Comment votre centrale syndicale s’adapte-t-elle aux transformations ?

Les changements et expérimentations mettent en tension le syndicat. Avec 3 millions 289 000 syndiqués nous sommes une organisation de masse, enracinée dans l’entreprise, représentée dans toutes les instances de l’État et relevons tous les défis.

Celui de l’unité des travailleurs que pose l’existence du privé. Dans les entreprises d’état, décentralisation et autonomie obligent les syndicalistes à avoir des critères propres dans le processus de gestion et de production. Ils ne peuvent se contenter de divulguer ou d’amplifier un discours administratif. Les travailleurs doivent se sentir maîtres et responsables à tous niveaux de décision et de production.

Lors du 20 ème congrès (2014) nous avons renouvelé nos cadres notamment dans les sections d’entreprise qui comptent 41,5% de nouveaux responsables et délégués. 56,9% sont des femmes et 17% ont moins de 30 ans.

Nous sommes au travail. La participation des travailleurs ce n’est pas une assemblée formelle ou l’on fait acte de présence mais le lieu où tout se discute : salaires, formation conditions de travail. La discussion du plan et du budget ont donné lieu à 72 000 assemblées. Nous avons été aidés par l’association nationale des économistes.

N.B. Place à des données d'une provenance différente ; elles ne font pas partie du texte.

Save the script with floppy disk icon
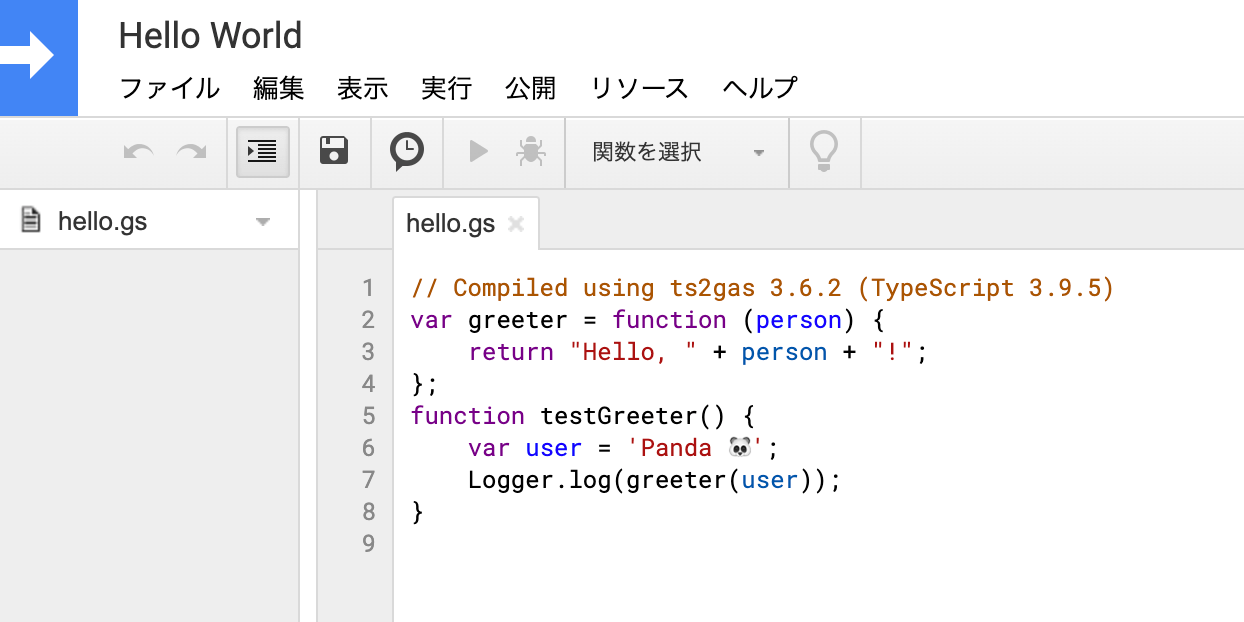Image resolution: width=1244 pixels, height=622 pixels. (x=334, y=152)
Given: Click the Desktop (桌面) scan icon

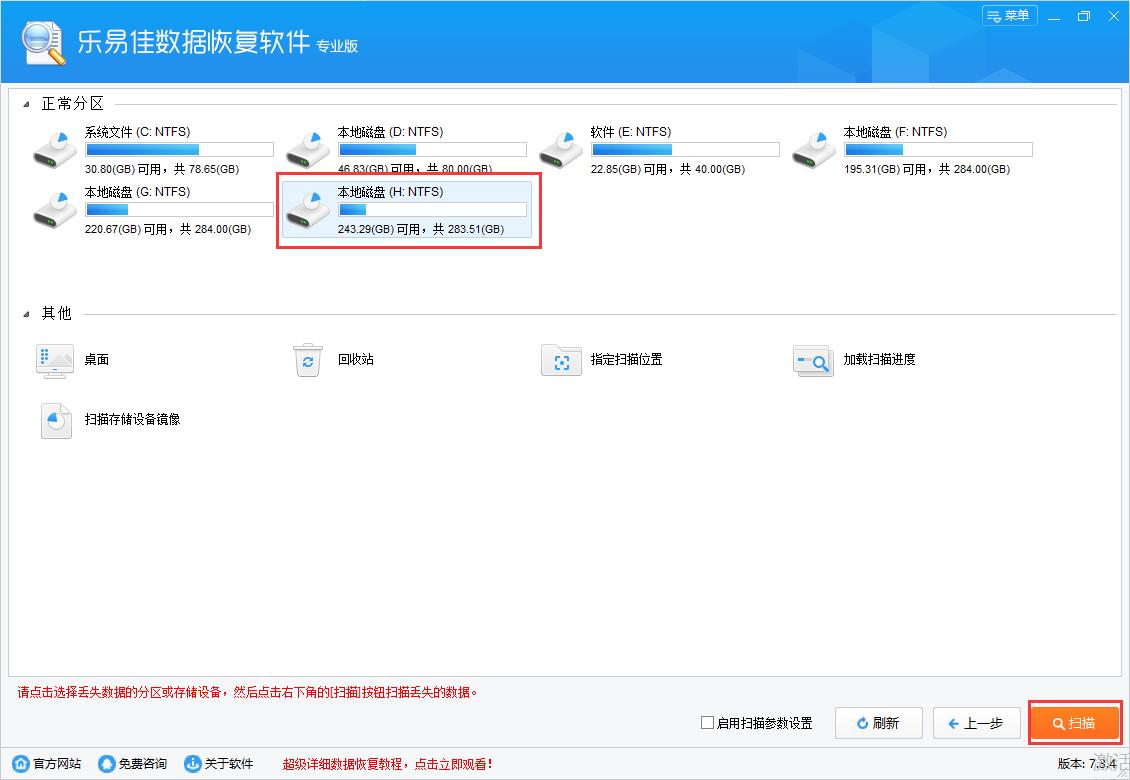Looking at the screenshot, I should click(55, 360).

Nous n’utilisons pas de thérapie de choc. Les changements ne se décrètent pas, ils sont discutés d’abord par l’ensemble des travailleurs. Nous sommes fiers d’être partie prenante de ce peuple, de sa capacité de résistance, de son inventivité. Nous sommes conscients des enjeux et nous avons confiance. A Cuba, on n’a peur de rien.